You are viewing a plain text version of this content. The canonical link for it is here.
Posted to user@hive.apache.org by ๏̯͡๏ <ÐΞ€ρ@Ҝ>, de...@gmail.com on 2013/05/17 10:04:12 UTC

Fwd: How to read data in column wise (readColumnsBatch())

I have the below code that can read data row wise


private void readSpecificColumns() throws IOException, SerDeException {
        ColumnarSerDe serDe = new ColumnarSerDe();
        serDe.initialize(conf, createProperties());

        // long start = System.currentTimeMillis();
        java.util.ArrayList<Integer> readCols = new
java.util.ArrayList<Integer>();
        readCols.add(Integer.valueOf(2));
        readCols.add(Integer.valueOf(3));
        ColumnProjectionUtils.setReadColumnIDs(conf, readCols);
        RCFile.Reader reader = new RCFile.Reader(fs, rcfile, conf);

        LongWritable rowID = new LongWritable();
        BytesRefArrayWritable cols = new BytesRefArrayWritable();

        while (*reader.next(rowID))* {
           * reader.getCurrentRow(cols);*
            cols.resetValid(8);
            Object row = serDe.deserialize(cols);

            StructObjectInspector oi = (StructObjectInspector)
serDe.getObjectInspector();
            List<? extends StructField> fieldRefs =
oi.getAllStructFieldRefs();
            for (int i : readCols) {
                Object fieldData = oi.getStructFieldData(row,
fieldRefs.get(i));
                Object standardWritableData = ObjectInspectorUtils.
copyToStandardObject(fieldData, fieldRefs.get(i)
                        .getFieldObjectInspector(),
ObjectInspectorCopyOption.WRITABLE);
                if (standardWritableData != null) {
                    System.out.println("standardWritableData : " +
standardWritableData.toString());
                }
            }
        }
        reader.close();
    }

In above code readCols holds 0,3

The output here if i want to read column 0 and 2 is
col0,col3
col0,col3
col0,col3


Q) How i do convert the above code to read column wise , columns 0 and 2. I
replaced reader.next() with reader.readColumnsBatch() and  getCurrentRow()
with getColumn(i,cols).
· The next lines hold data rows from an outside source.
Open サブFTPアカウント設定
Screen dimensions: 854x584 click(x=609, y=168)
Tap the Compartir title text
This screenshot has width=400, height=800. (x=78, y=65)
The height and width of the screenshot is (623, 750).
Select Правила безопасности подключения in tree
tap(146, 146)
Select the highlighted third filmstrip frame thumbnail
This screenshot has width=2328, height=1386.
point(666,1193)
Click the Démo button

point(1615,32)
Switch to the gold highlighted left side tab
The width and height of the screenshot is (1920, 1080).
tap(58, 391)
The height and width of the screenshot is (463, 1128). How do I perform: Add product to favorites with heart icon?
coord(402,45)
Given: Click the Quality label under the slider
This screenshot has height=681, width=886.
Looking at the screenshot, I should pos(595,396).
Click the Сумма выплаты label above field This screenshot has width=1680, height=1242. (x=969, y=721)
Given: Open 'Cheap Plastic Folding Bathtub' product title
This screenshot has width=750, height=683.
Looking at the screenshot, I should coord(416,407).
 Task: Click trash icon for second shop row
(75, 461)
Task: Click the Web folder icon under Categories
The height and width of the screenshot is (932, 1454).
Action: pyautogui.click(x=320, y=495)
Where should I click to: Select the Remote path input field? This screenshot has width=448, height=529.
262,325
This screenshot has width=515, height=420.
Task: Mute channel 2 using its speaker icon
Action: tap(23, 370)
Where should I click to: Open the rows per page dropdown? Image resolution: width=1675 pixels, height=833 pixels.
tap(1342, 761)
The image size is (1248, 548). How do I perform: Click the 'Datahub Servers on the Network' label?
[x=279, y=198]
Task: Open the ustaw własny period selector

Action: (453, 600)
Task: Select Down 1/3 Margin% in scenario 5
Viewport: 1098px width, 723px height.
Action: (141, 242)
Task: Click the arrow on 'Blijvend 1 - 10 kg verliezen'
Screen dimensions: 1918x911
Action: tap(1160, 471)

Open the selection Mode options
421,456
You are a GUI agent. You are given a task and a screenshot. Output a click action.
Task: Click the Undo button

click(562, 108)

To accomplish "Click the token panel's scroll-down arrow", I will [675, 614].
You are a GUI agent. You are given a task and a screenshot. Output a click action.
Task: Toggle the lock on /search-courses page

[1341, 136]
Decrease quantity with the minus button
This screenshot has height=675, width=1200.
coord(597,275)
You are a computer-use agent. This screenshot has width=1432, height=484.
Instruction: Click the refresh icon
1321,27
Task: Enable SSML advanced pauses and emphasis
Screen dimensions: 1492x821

I did not get any output.
Q) getCurrentRow() expects a LongWritable. What does it signify ? Suppose i
have 100 rows and if i pass 10, will it retrieve 10th row? In above code
its never modified and holds default value of 0. I went into the code of
getCurrentRow() but could not figure it out.

Regards,
Deepak






-- 
Deepak